In response to Great Britain's formal request that the United States release five British residents from the Guantanamo Bay detention facility, US officials have reiterated that the United States does not want to be the world's jailor.
This is an odd position to take, if one is representing the United States in an official capacity at a time when the United States is seeing dramatic growth in prison populations.
One out of every four people in prison is in the United States. That's no minor accomplishment for a Nation that represents a mere 5% of the World's population.
The USA is #1 in incarcerations, beating out Russia and China. Even if China is under-reporting, the United States is still running in good company.
Whatever cause or purported intent one invokes to account for this phenomenon, the effect disproportionately impacts Black Americans in a variety of ways. For example, 13% of adult Black men cannot vote because of their conviction history.
The Guantanamo Bay detention facility puts a friendly Hollywood face on America's attitude towards imprisonment, but the conditions described as existing there should not seem especially shocking to American sensibilities. Prisons are an awful -- and central -- part of the American Way of Life. For some people, keeping other humans imprisoned is the way to The American Dream.
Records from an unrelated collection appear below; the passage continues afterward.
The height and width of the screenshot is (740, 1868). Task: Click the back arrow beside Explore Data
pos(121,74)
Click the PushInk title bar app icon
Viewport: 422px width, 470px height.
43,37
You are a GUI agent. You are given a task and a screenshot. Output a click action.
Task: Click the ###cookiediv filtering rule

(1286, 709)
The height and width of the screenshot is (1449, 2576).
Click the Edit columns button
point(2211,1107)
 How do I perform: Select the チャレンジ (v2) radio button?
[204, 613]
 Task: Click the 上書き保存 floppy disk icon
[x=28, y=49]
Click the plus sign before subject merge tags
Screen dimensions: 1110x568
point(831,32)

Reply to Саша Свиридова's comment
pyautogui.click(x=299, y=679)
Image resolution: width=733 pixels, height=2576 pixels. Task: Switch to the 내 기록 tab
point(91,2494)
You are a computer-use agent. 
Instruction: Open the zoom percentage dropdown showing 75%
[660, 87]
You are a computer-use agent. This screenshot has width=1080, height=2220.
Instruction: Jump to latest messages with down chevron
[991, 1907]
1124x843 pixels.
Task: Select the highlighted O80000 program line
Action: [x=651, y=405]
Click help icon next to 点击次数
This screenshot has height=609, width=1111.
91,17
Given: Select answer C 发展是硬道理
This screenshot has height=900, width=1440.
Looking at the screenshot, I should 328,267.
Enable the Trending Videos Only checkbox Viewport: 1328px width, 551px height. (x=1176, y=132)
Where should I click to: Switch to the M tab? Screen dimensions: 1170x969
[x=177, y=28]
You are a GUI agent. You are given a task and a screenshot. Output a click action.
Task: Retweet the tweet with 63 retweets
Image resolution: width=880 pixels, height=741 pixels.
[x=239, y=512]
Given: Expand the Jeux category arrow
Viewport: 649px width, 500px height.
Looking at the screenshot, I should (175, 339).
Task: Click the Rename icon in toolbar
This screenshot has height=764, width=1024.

Americans tolerate a lot of things: not too many inconveniences, but a great many injustices. That prisons represent a struggle against a criminal class is clear. That prisons represent a cultural problem far more significant than street crime is not nearly as often made clear in the popular media.
Prisoners are made by laws. Laws are expressions of cultural values. There have been many generations brought up with the indoctrination of human captivity: what cultural values do Americans hold so as to make so many disrupted lives seem worthwhile, and even lucrative?